Pritzker mental health bill to acknowledge student attendance starting next semester

Isabella Ferak, Staff Writer

Illinois Gov. J.B. Pritzker passed legislation in August to allow Illinois students to take five mental health days off from school.

The bill, officially known as SB1557, classifies mental and behavioral health issues as legitimate reasons for school absence due to illness. Beginning January 2022, students missing school due to their mental or behavioral health will be granted up to five days of absences without required proof of a doctor’s note. 

Students will be given opportunities to make up missed school work during their mental or behavioral health absence. After the second absence, they may be referred to the appropriate school personnel for counseling or other assistance. Naperville North Assistant Principal Jessica Freed detailed exactly which personnel a student may be sent to.

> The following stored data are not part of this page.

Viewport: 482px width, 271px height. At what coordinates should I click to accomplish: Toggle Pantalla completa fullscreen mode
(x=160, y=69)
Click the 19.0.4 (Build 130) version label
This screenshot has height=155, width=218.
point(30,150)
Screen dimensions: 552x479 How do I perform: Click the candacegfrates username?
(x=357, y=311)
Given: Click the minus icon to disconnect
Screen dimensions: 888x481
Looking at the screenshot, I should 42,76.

“We have counselors, social workers, psychs– every single kid has a team made up of those people, and a dean, to work together in whatever it is that they need, so there’s building-based resources for students,” Freed said. “If families or students are looking for more long term social-emotional or mental health support, we do have community resources that we have partnered with from a district level that help support students.”

The Naperville North student services department has not yet discussed how they will respond in terms of absences, according to a statement from Freed in an email. Despite that, when the bill takes effect at the beginning of second semester, counselor Molly Murray believes it will benefit students. 

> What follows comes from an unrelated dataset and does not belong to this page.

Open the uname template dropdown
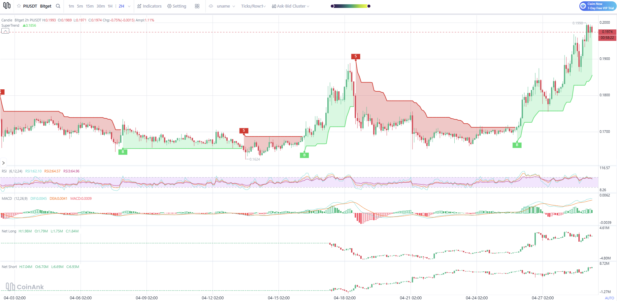The width and height of the screenshot is (617, 301). [226, 6]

“For those students that I know… [mental health days] help them catch up, and that can really help their psyche for finishing the rest of the week, or just [help catch up on] some needed rest. I’ve personally seen some benefits on a more individual basis,” Murray said.

If a student does miss school, they will likely still have to complete assignments from the day. Class topics may also be harder to grasp after missing a day of instruction. Fortunately, multiple academic help resources are available at Naperville North, ranging from before-school review and peer tutoring to after-school Huskie Tutoring sessions.

Erin McCafferty, a sophomore at North, agrees with Murray. She explained that students can use their “recharge day” as a way to catch up on overwhelming school work.

“I know I want to do well in school, but when I’m sitting there and I can’t focus because I’m stressing out because I have so much work to do… it kind of piles up, and then I’m not doing well because I’m so stressed. For me, and definitely a lot of people I know, I think this is definitely going to be a really good and helpful thing,” McCafferty said.

A student-conducted survey in early 2020 regarding student opinion on mental health resources at Naperville North found staggering results: Nearly 71% of surveyed students claimed that North only somewhat does enough to recognize mental health on a yearly basis. Alex Ayoub, a junior at North, believes that the bill will help North turn over a new leaf. 

“It’s definitely a step in the right direction; the government and our school are finally starting to view mental health as seriously as physical health. There definitely could always be room for improvement… five excused days for mental health is a really good place to start,” Ayoub said.

After the return to school from winter break, the bill will finally become a reality for Illinois students. Exactly how Naperville North will respond is still unclear. As for now, McCafferty, Ayoub and many students struggling with mental health issues rejoice that the resources they need are becoming more easily accessible.

“Instead of being like, ‘We need a doctor’s note, and it’s a secretive thing,’ we’re starting to normalize ‘I’m really drained, I need this day off just to recharge, and I’ll be back in tomorrow,’ so it’s not this strange, private thing anymore,” McCafferty said.